The pricing of all commodities, and especially precious metals, is ultimately determined in derivatives markets.
These operate mainly through COMEX and CME.
In the long term, physical demand does indeed influence prices.
In the short term, however, prices are determined by futures contracts, where buyers and sellers speculate, hedge risks or engage in arbitrage.
Given that the overwhelming majority of these contracts are settled in cash, without physical delivery, prices are influenced more by the volume and positioning of financial participants than by immediate physical shortages.
This structure allows large institutions, hedge funds and algorithmic traders to influence price direction through leverage, often independently of real physical flows.
Naturally, two main factors drive speculators into precious metals markets.
The first is the narrative itself.
When prices rise, this often coincides with periods of uncertainty, such as when the Federal Reserve signals interest rate cuts, when real yields decline or when geopolitical tensions increase.

The self fulfilling prophecy
None of these conditions implies systemic collapse, but the narrative attracts institutional investors.
The second factor is price momentum.
As prices rise, the narrative strengthens and traders chase the move, creating a self reinforcing cycle that continues until it breaks.
Such phenomena have been observed repeatedly in the history of silver and each time were followed by a sharp correction.
Another issue is actual supply and demand.
Silver, for example, plays a critical role in industrial production, electronics, photovoltaics and the automotive industry.
When prices rise sharply, costs for manufacturers increase, are passed on to consumers and ultimately constrain demand.
This reduces industrial demand for silver, while at the same time high prices encourage increased production from mines.

In other words:
The cure for high prices is high prices.
Finally, the markets themselves impose limits.
When prices surge, COMEX and CME raise margin requirements to reduce systemic risk.
Despite claims of manipulation, this is a fundamental stabilization mechanism.
As early as the beginning of December, the CME has raised margin requirements more than once, as had happened in 2011 before the mean reversion of prices.
Margin is the collateral deposit capital that an investor must have to open or maintain a position in futures or other derivatives.
It is not the cost of purchase, but security to cover potential losses.

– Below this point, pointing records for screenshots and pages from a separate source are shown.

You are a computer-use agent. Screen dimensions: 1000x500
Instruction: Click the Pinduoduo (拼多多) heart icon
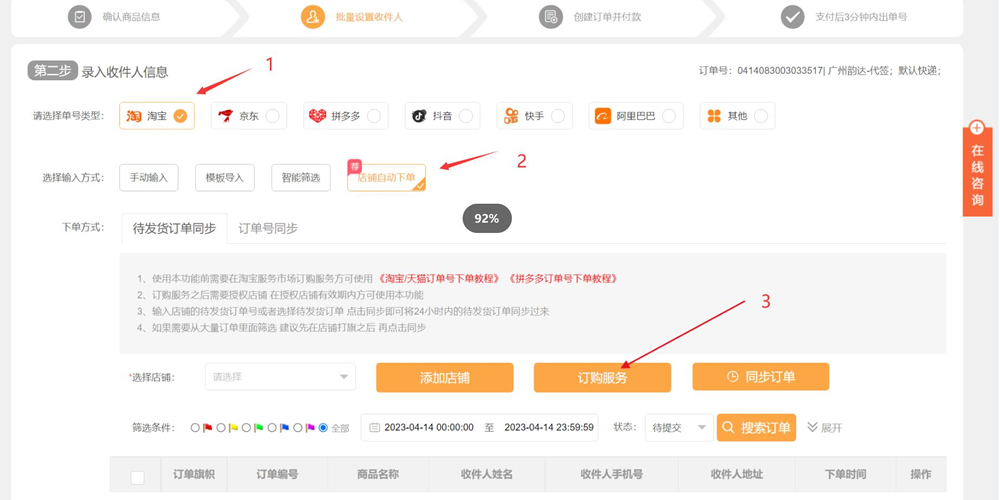coord(317,116)
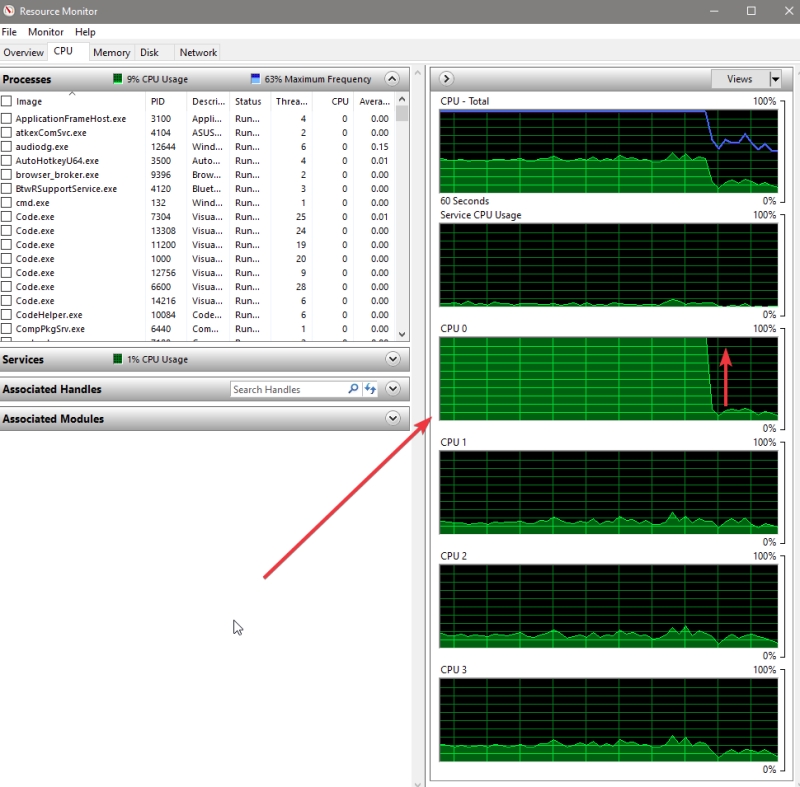Click the Resource Monitor title bar app icon
Image resolution: width=800 pixels, height=787 pixels.
(x=9, y=10)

As for claims of a collapse of fiat currencies, there is no evidence to support them.
If such a collapse were occurring, yields on United States government bonds would be surging, rather than posting a positive total return in 2025, although recent developments do not point to positive trends.
Inflation and inflation expectations also do not indicate a collapse of confidence in the dollar.
The reality is that the dollar remains the global reserve currency, while the euro and the yen continue to function normally, for now.
Extreme forecasts of 200 dollar silver and 10,000 dollar gold are not supported by supply and demand fundamentals and would require a monetary event of unprecedented magnitude, for which today there are only indications.
We could not bet that it is impossible.